Meneghino Giovanni Cova e C

Sono una maschera innamorata
della città che m’ha creata.
Porto nel cuore la “Madunina”
e canto sempre ogni mattina.
Col panettone in una man
ché “el me’ Milan, l’è un gran Milan!”

Il Meneghino (in dialetto milanese “Meneghin”) è la tipica maschera del teatro milanese, ideata nel 1600 dallo scrittore e commediografo milanese Carlo Maria Maggi (1630 – 1699).


Il letterario Carlo Maria Maggi potrebbe aver preso ispirazione per il suo Meneghino, da un personaggio secondario de “La Lena” di Ludovico Ariosto, oppure da Ménego, contadino ingenuo e poltrone, protagonista del “Dialogo facetissimo” del drammaturgo Angelo Beolco.


Alcuni raccontano che i più benestanti tra i nobili milanesi, amavano contornarsi di molti servitori, mentre gli aristocratici meno abbienti, si concedevano un unico domestico un giorno solo alla settimana, ovvero il giorno generalmente dedicato alla socializzazione, cioè la domenica. Da qui, di fatto, potrebbe derivare il nome “Domenichino”, che tipicamente incarnava l’immagine della maschera milanese. Difatti, Domenico in milanese, è Domenegh o Menegh. ‘Domenighin’ era quindi l’appellativo che si usava dare al domestico che, la domenica, aveva inoltre il compito di acconciare e accompagnare le nobildonne milanesi in chiesa per la messa domenicale o a passeggio.
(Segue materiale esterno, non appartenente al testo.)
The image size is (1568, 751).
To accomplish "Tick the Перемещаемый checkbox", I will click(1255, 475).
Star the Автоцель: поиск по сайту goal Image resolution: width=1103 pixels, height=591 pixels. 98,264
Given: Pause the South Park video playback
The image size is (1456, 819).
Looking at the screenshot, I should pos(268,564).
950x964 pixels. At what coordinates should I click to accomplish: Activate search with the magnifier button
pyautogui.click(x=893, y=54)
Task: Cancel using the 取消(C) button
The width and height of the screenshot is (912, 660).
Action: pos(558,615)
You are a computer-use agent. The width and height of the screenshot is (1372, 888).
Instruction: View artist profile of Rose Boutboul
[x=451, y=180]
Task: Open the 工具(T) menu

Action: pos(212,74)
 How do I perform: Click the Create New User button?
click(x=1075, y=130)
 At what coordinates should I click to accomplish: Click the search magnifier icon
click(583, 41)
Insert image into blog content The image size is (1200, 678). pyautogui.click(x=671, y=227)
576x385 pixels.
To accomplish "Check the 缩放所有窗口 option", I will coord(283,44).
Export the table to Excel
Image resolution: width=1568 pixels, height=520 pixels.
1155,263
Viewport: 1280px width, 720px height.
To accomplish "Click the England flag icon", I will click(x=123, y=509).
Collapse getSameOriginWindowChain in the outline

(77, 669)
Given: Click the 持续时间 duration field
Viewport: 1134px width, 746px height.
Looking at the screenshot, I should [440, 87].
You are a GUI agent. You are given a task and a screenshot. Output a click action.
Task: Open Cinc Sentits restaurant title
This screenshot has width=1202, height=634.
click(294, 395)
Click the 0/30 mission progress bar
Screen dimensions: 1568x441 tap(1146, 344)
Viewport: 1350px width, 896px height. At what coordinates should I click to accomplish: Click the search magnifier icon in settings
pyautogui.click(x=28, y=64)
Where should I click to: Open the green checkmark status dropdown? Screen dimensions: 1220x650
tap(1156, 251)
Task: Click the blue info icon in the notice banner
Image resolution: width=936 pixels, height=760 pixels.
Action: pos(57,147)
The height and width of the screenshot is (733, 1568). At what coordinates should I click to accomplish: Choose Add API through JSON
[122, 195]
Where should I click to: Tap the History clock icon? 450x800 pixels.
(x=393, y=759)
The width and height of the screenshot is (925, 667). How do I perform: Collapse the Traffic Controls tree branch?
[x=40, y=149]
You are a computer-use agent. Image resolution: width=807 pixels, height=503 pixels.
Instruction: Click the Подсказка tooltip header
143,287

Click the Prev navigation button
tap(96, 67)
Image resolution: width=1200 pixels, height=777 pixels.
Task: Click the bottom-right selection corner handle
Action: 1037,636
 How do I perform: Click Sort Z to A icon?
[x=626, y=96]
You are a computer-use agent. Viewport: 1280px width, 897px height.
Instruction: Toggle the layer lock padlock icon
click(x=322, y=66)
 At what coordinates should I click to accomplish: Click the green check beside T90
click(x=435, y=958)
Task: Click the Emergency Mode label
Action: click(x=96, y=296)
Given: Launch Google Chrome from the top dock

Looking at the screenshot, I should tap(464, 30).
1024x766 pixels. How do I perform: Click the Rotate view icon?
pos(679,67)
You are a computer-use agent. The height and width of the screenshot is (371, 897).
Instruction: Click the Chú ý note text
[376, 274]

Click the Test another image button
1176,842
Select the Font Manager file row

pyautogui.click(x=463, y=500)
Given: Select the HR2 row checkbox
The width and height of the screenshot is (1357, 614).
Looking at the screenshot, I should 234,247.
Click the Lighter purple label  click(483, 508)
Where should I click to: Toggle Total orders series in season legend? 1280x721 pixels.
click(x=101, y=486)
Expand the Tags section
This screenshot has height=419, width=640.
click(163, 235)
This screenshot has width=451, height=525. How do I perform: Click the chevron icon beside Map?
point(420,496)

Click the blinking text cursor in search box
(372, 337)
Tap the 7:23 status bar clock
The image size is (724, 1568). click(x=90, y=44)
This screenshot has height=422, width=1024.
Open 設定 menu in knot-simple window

Il Meneghino era inoltre il contadino della campagna lombarda, che, venuto in città in cerca di lavoro, si era messo a fare il servitore. Caratterizzato da saggezza, un forte senso di giustizia e affabilità, era pronto ad accettare qualsiasi avversità della vita, non con passiva rassegnazione, bensì con un senso di fiduciosa attesa di tempi migliori. Il suo forte senso di giustizia e sincerità è simboleggiato dal fatto che a differenza di molti personaggi della commedia dell’arte, non indossa una maschera e viene raffigurato sempre a volto scoperto.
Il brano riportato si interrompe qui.